Thomas Mustaki : la fureur de peindre

2005 : la cassure. Thomas Mustaki a 15 ans lorsqu’il est diagnostiqué psychotique et hospitalisé pendant quatre mois. D’autres séjours suivront, durant lesquels il s’essaiera à l’art thérapie et découvrira la peinture. Une révélation. Peindre devient une échappatoire et un moyen, pour cet hypersensible, de calmer, momentanément, cette douleur qui le ronge, et lui donne parfois « envie de se buter ». Il devient alors  impossible pour lui de lâcher ses pinceaux et de retourner à l’école. Il a 17 ans et prend ses quartiers dans un petit atelier lausannois, avant de prendre la direction d’un foyer pour quelques mois en 2009.

Thomas Mustaki

©Wolf Mike

Malgré ces difficultés, sa famille lui apportera un soutien indéfectible. C’est probablement à son père, féru de musique et d’écriture, qu’il doit sa fibre artistique. Jean-Pierre, médecin d’origine greco-libanaise, avait quitté l’Egypte pour la Suisse à l’âge de 5 ans. Les années passent et il y fait la connaissance d’une norvégienne de 19 ans en vacances : Hilde, sa future femme. Au pays des fjords, Thomas exulte et puise son inspiration. Il rêve d’y passer quelques mois par année « dans une maison aux grandes baies vitrées face à un lac». Il vénère Egon Schiele, Francis Bacon et Edvard Munch – « une vraie claque à chaque fois que je me retrouve face à l’un de leurs tableaux » – et ne jure que par les Pink Floyd.
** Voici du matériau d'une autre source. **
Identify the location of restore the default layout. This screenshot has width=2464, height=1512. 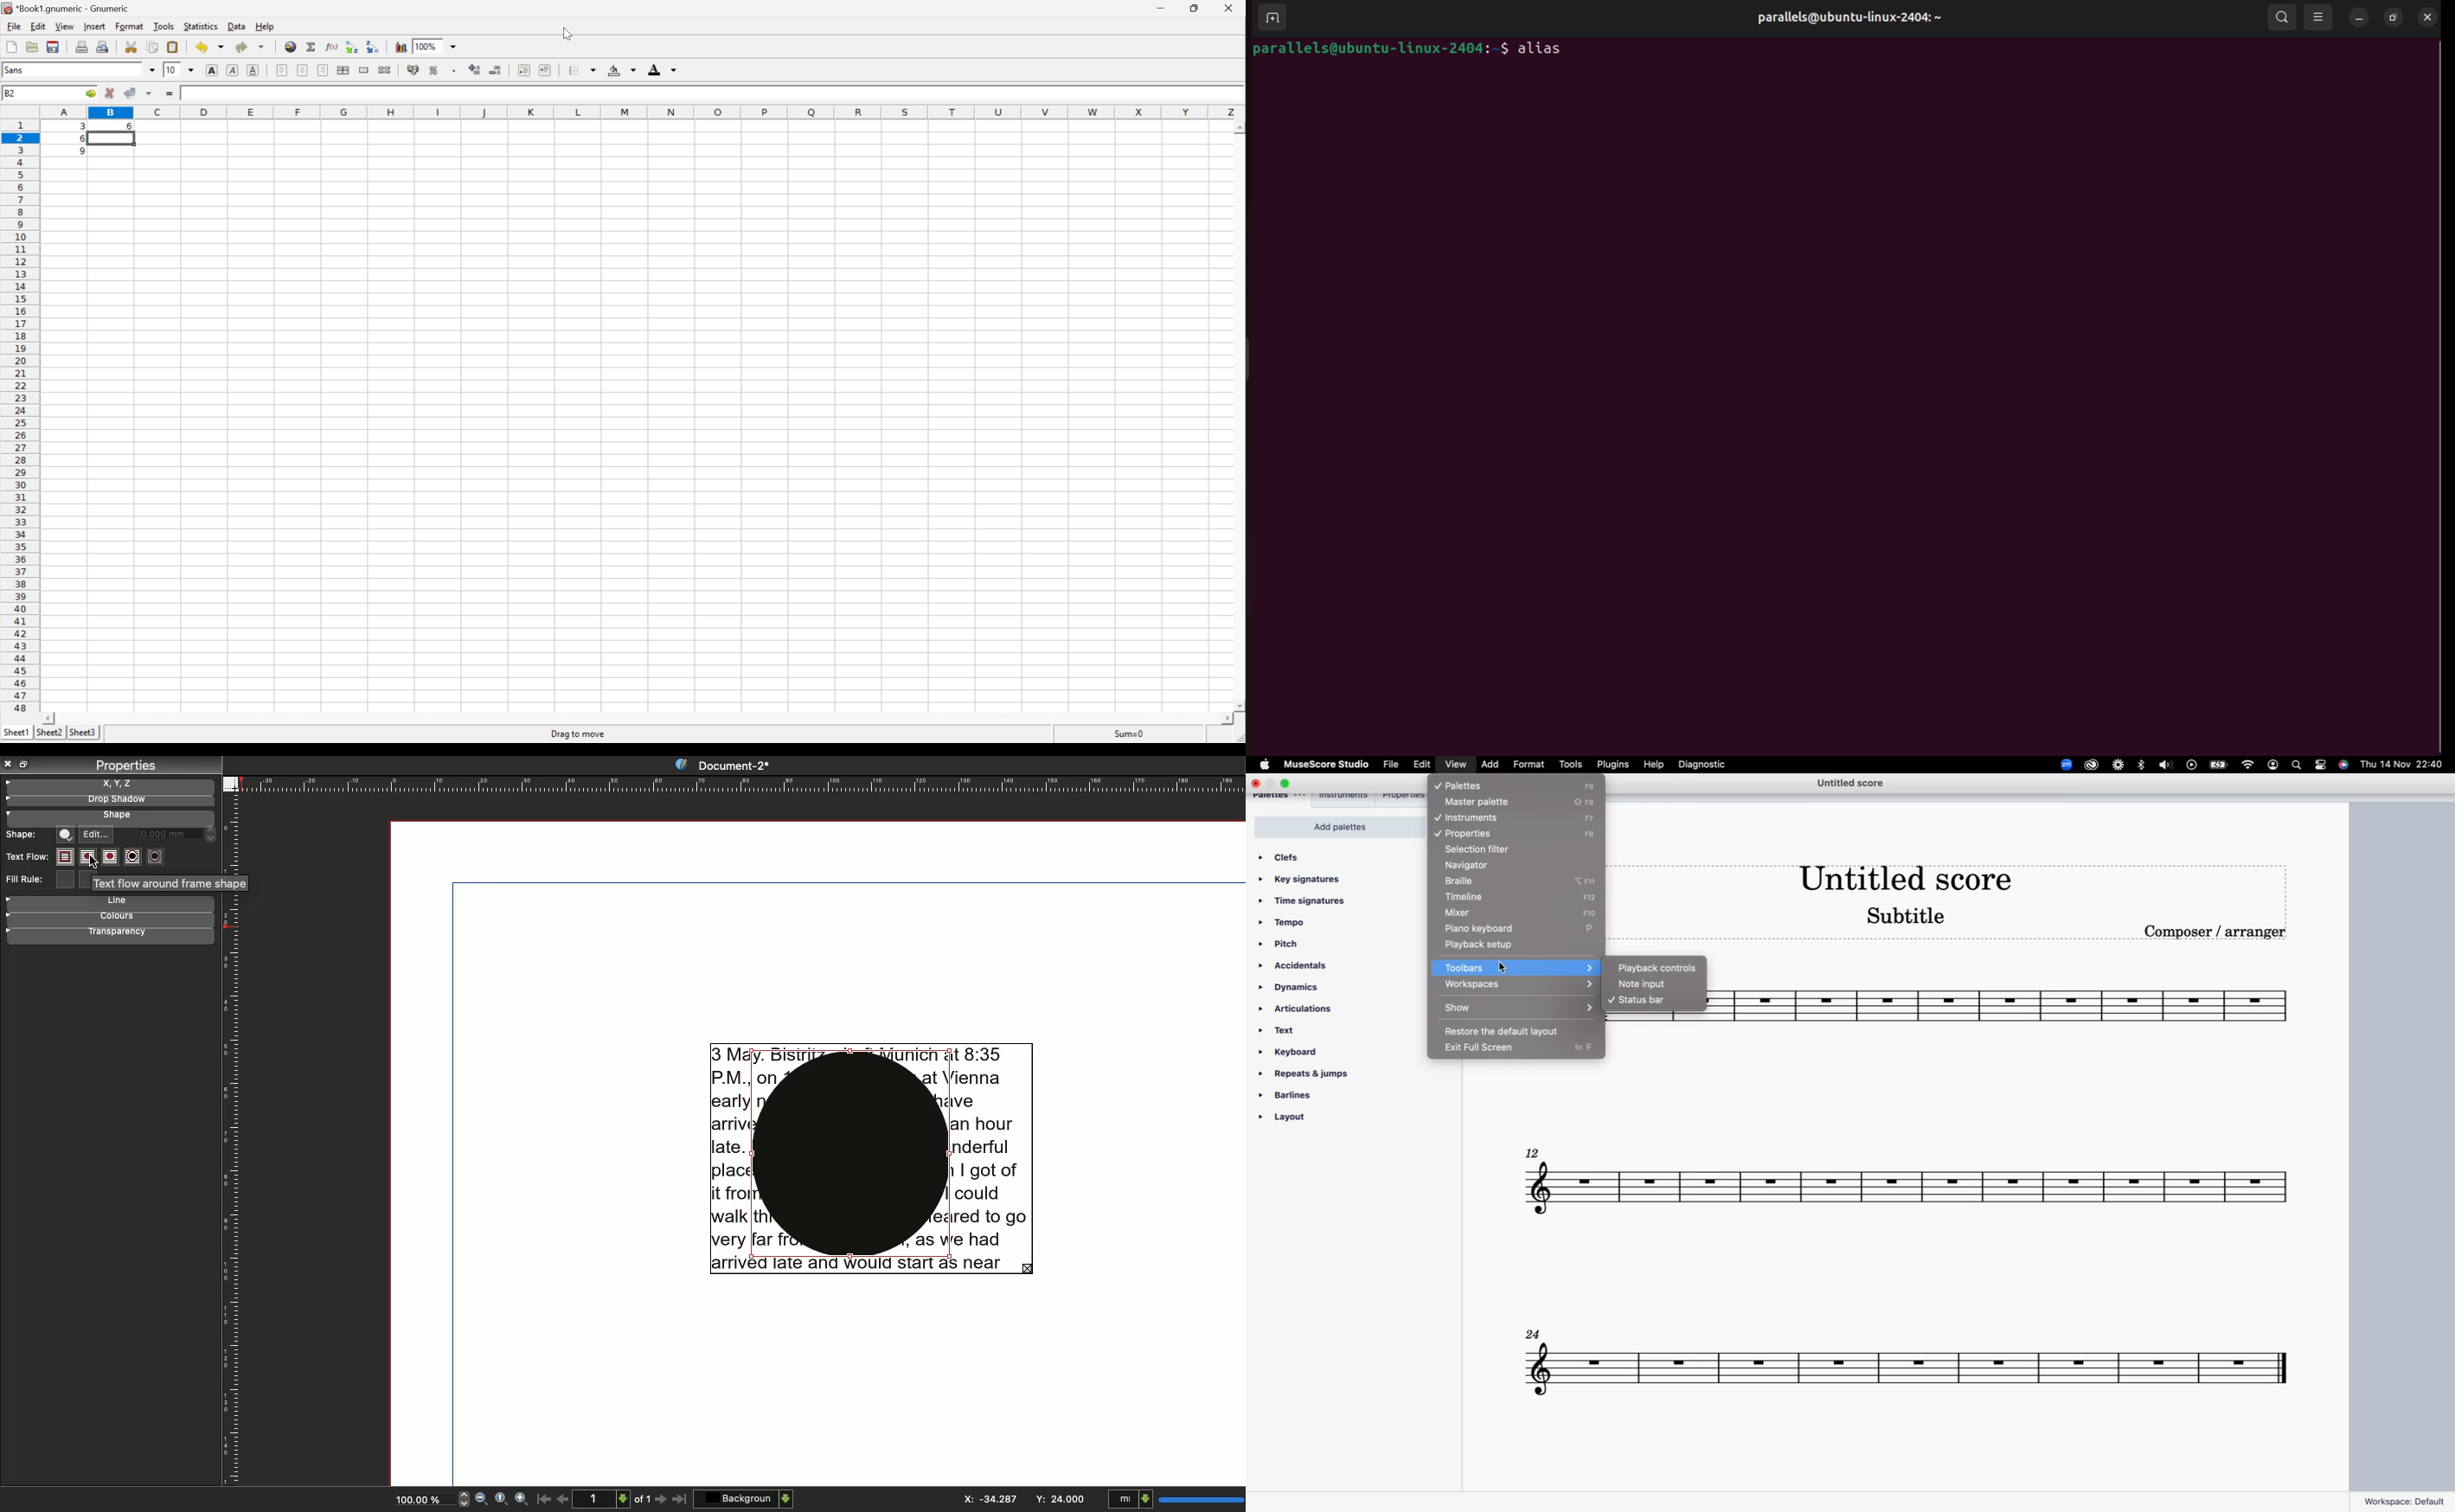
(1513, 1031).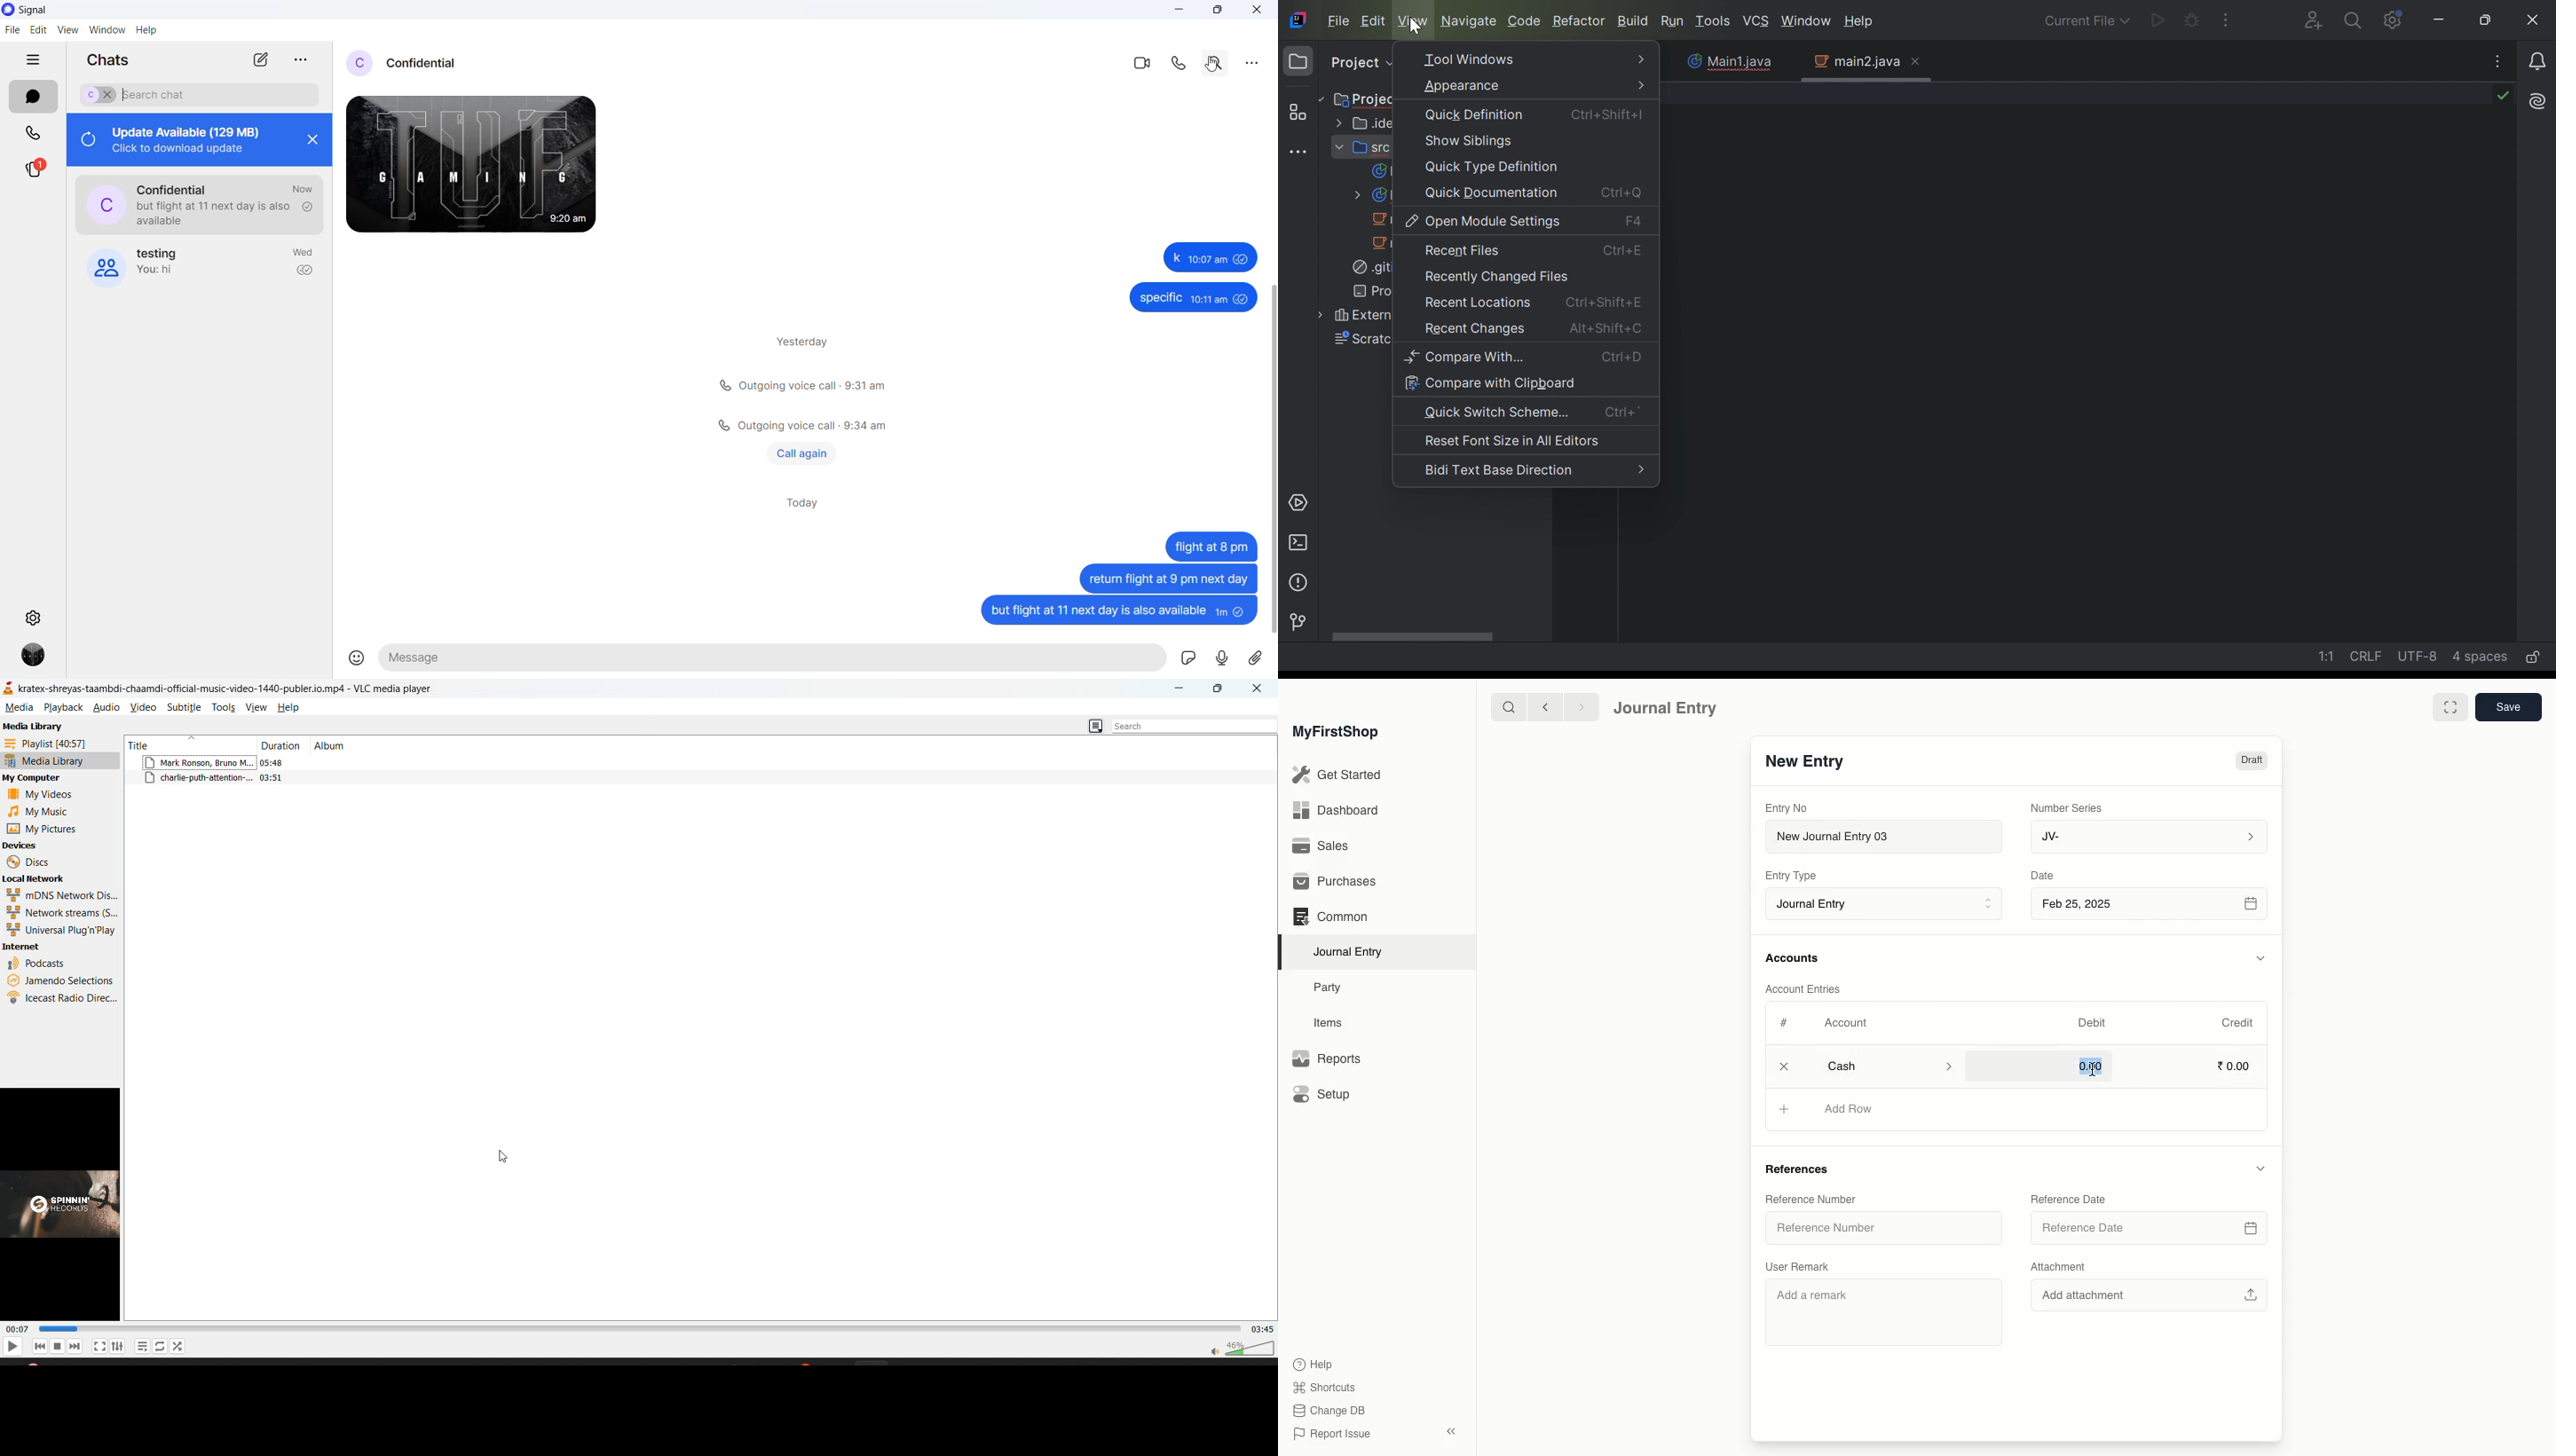  Describe the element at coordinates (1810, 989) in the screenshot. I see `Account Entries` at that location.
Il parle sans filtre de sa dépression et ne la regrette pas, parce que sans elle, ce n’est certainement pas derrière un chevalet qu’il serait aujourd’hui. Et c’est bien cette part d’ombre qui nourrit son travail. Le réduire au stéréotype de l’artiste torturé serait cependant un raccourci. De ses heures sombres, il ne veut en tirer que le meilleur et transmettre un message positif à travers sa peinture. Rouleau entre les mains, il perd tout contrôle et avoue son obsession pour le regard. Ce fou de littérature, qui aurait tant aimé manier la plume, s’empare de sa palette pour peindre ce que les mots ne suffisent pas à exprimer. Ses personnages aux yeux disproportionnés interpellent. On les retrouve du reste peints sur les murs de son salon. À leurs côtés, une phrase : « Deux mains. L’une pour la tête, l’autre pour le coeur ». Raison contre émotions, une dualité parfois difficile à gérer. Thomas est ambitieux et sait que l’isolement n’est pas une option. Artiste de sa génération, il a compris l’importance des réseaux sociaux en terme de visibilité. Instagram lui ouvre par exemple les portes de marchés étrangers auxquels il aurait difficilement accès, et, lui permet un contact direct avec sa clientèle. À la clé, plusieurs ventes internationales et un carnet d’adresses bien rempli.

Thomas Mustaki

©Wolf Mike

Peintre et entrepreneur, Thomas assume cette double casquette. Parce qu’il faut bien vivre, et par curiosité aussi. Avec des supports et attentes différents, chaque collaboration  est un défi à relever. Pas question cependant de transiger sur sa liberté artistique ni de modifier son processus de création. Le seul maître à bord, c’est lui. C’est comme ça qu’il accepte par exemple de travailler avec la marque horlogère Bomberg en 2016. Campagnes publicitaires, performances à Baselworld : un bon tremplin. Il s’associe la même année à Benjamin Jichlinski, un jeune poète lausannois, et illustre la couverture de son nouveau livre.  À ceux qui le taxerait d’artiste commercial, sa réponse est claire : «Exposer dans des galeries ou collaborer avec des marques. Pourquoi choisir ? Je reste vrai dans tout ce que j’entreprend, sans jamais me censurer. C’est l’essentiel  ». Entier, il est aussi engagé et œuvre depuis maintenant deux ans au sein de la fondation Solyna, active dans la lutte contre le trafic sexuel en Asie du Sud-Est. Les toiles qu’il peint en direct lors d’événements de soutien sont ensuite mises aux enchères pour récolter des fonds.

Ses décisions, Thomas Mustaki les prend donc à l’instinct. C’est pour cette raison, qu’en 2015, il accepte d’être suivi à plusieurs reprises par la caméra du réalisateur lausannois Geoffroy Dubreuil. Pour un voyage au coeur de son univers : Bitten by the devil.  Une mise à nu de douze minutes durant lesquelles on ressent ce feu incandescent qui l’habite et le consume. Un court-métrage, au cours duquel on le découvre par moment apaisé. Des extrêmes épuisants mais paradoxalement nécessaires à son équilibre.